The mangled gob had been a part of the flyer’s crew; the one most afraid of Five-One. He had reeked of feces and fear pheromones the entire flight as the kill-bot had sat by the boarding ramp. It had relished his screams, but now he was dead, serving as a pincushion, a chew toy, a heap of flesh and bionics to be sliced, crushed, eaten.

It brought a gobbet of circuitry and rotting organics to its mouth and bit down with gleaming serrated teeth. Gore flowed down its chin and pattered down to the irradiated sands.

 Then the lights of the outpost flickered. Faintly, almost unnoticeably, but flickered, nonetheless.

Any second now.

---

Glaucus twitched as he stood over the console between the two chairs. His bare feet were wet, so too were his fingers, his hands, and even portions of his forearms. Titus lay dead by the ladder to the hatch. Grimald and Gedney, the twins he’d known since they were babes, sat in the chairs in the quiet repose of death, their jaws ripped clean off by Glaucus’ own hands.

He’d been conscious during the entire horrific ordeal; the thing that presently controlled his body had made him watch.

Now it made him stand in the gore of his dead colleagues, made him stew in the horrifying reality of what he was going to do next.

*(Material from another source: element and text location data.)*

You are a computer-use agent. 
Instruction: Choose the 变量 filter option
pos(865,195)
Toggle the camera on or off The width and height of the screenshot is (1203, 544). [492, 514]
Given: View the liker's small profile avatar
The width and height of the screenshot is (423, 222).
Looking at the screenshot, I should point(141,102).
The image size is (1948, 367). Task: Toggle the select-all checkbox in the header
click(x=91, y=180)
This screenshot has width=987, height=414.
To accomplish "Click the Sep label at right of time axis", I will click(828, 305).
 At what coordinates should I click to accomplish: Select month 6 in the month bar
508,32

It derived pleasure from his suffering.

Glaucus’ body grabbed hold of Grimald’s long hair and tore her corpse from the chair, flinging it to bang off the rung ladder and fall limp atop Titus’ broken form. Then it sat down, interfaced with the machines, and began its work.

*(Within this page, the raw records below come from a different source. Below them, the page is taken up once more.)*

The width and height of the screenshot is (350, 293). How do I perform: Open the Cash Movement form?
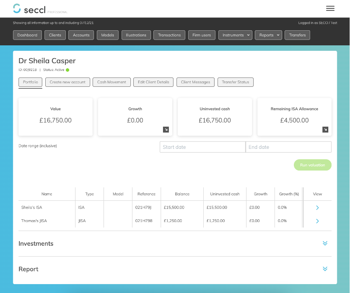click(112, 82)
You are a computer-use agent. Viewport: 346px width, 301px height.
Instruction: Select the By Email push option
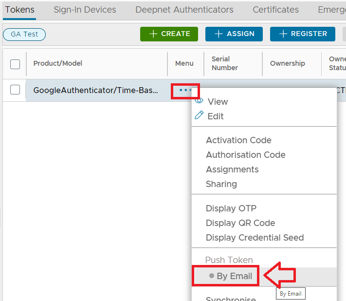234,276
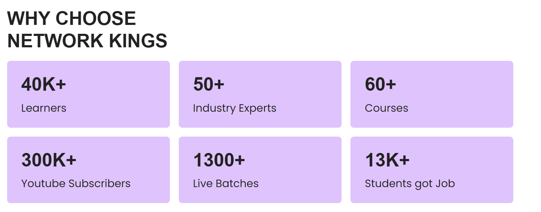Click the 50+ number

[x=209, y=84]
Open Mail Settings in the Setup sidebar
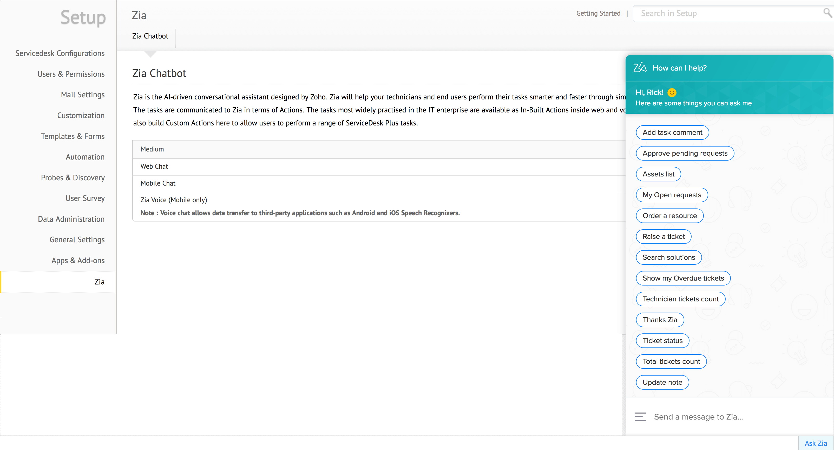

First the emergency overrides for the fuse box were severed, then the operating systems for the alarm claxons were taken offline. Next were the generators themselves. Glaucus watched through his visor, impotent to stop his overtaken body from inputting the commands that would doom everyone.  He watched as his fingers typed in the commands to overclock the generators. Commands only to be used if one of the generators failed, and only meant to be used in bursts, a single machine at a time. Now they were all cycling up, roaring with energy, their cap limits severed.

Then the sentience overriding him cut the connection to the generator controls, making it impossible to stop the coming catastrophe.

Glaucus heard a whisper in his mind, “thank you for the ride, slave,” it said, and with those words, he felt the presence ebb from him back into the flowing code.

He gasped. Bloody tears streamed from the seams around his visor, and as the generators blew and the fire from the explosion burned him alive, he screamed.

Outside, moments before the explosion rocked everyone in the outpost from their hibernation, the kinetic shields vibrated, hummed, and built up with such an excess of energy that they became visible, like a glass dome over the octagonal town. Then, milliseconds before the operations center, and the generators beneath, detonated, the compression of force became so strong that latticed white cracks spread across the black sky.

With a demonic boom, Decimum Iuxta Mari shook. In the distance, a murderer howled in glee.